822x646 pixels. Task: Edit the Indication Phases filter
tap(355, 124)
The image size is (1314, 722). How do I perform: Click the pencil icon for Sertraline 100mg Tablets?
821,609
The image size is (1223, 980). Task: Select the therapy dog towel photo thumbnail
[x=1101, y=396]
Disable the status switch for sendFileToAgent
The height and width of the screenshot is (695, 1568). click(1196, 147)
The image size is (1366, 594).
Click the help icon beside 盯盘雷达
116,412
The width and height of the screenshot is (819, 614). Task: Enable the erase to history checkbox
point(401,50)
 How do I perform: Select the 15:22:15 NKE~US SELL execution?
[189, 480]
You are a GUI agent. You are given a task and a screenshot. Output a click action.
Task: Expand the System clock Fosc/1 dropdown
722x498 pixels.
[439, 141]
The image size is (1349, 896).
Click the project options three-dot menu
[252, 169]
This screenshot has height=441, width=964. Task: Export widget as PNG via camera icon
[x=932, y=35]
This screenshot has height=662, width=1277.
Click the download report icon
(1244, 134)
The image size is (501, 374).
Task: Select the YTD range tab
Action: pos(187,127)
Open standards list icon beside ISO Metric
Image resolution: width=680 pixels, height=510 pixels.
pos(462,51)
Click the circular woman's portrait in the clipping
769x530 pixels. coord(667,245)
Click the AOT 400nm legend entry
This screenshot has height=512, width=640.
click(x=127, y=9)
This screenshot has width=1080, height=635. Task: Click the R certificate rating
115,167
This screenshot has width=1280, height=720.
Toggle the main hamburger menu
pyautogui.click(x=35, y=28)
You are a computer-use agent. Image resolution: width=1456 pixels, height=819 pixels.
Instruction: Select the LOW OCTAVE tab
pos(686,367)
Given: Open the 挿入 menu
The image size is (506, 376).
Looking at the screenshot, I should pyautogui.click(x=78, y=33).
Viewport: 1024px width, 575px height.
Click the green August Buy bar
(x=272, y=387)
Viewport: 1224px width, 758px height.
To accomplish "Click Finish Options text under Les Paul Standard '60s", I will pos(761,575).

**How to complete this task**
Retype the complete listing exactly.

**Output**
822x646 pixels. Task: Edit the Indication Phases filter
tap(355, 124)
The image size is (1314, 722). How do I perform: Click the pencil icon for Sertraline 100mg Tablets?
821,609
The image size is (1223, 980). Task: Select the therapy dog towel photo thumbnail
[x=1101, y=396]
Disable the status switch for sendFileToAgent
The height and width of the screenshot is (695, 1568). click(1196, 147)
The image size is (1366, 594).
Click the help icon beside 盯盘雷达
116,412
The width and height of the screenshot is (819, 614). Task: Enable the erase to history checkbox
point(401,50)
 How do I perform: Select the 15:22:15 NKE~US SELL execution?
[189, 480]
You are a GUI agent. You are given a task and a screenshot. Output a click action.
Task: Expand the System clock Fosc/1 dropdown
722x498 pixels.
[439, 141]
The image size is (1349, 896).
Click the project options three-dot menu
[252, 169]
This screenshot has height=441, width=964. Task: Export widget as PNG via camera icon
[x=932, y=35]
This screenshot has height=662, width=1277.
Click the download report icon
(1244, 134)
The image size is (501, 374).
Task: Select the YTD range tab
Action: pos(187,127)
Open standards list icon beside ISO Metric
Image resolution: width=680 pixels, height=510 pixels.
pos(462,51)
Click the circular woman's portrait in the clipping
769x530 pixels. coord(667,245)
Click the AOT 400nm legend entry
This screenshot has height=512, width=640.
click(x=127, y=9)
This screenshot has width=1080, height=635. Task: Click the R certificate rating
115,167
This screenshot has width=1280, height=720.
Toggle the main hamburger menu
pyautogui.click(x=35, y=28)
You are a computer-use agent. Image resolution: width=1456 pixels, height=819 pixels.
Instruction: Select the LOW OCTAVE tab
pos(686,367)
Given: Open the 挿入 menu
The image size is (506, 376).
Looking at the screenshot, I should pyautogui.click(x=78, y=33).
Viewport: 1024px width, 575px height.
Click the green August Buy bar
(x=272, y=387)
Viewport: 1224px width, 758px height.
To accomplish "Click Finish Options text under Les Paul Standard '60s", I will pos(761,575).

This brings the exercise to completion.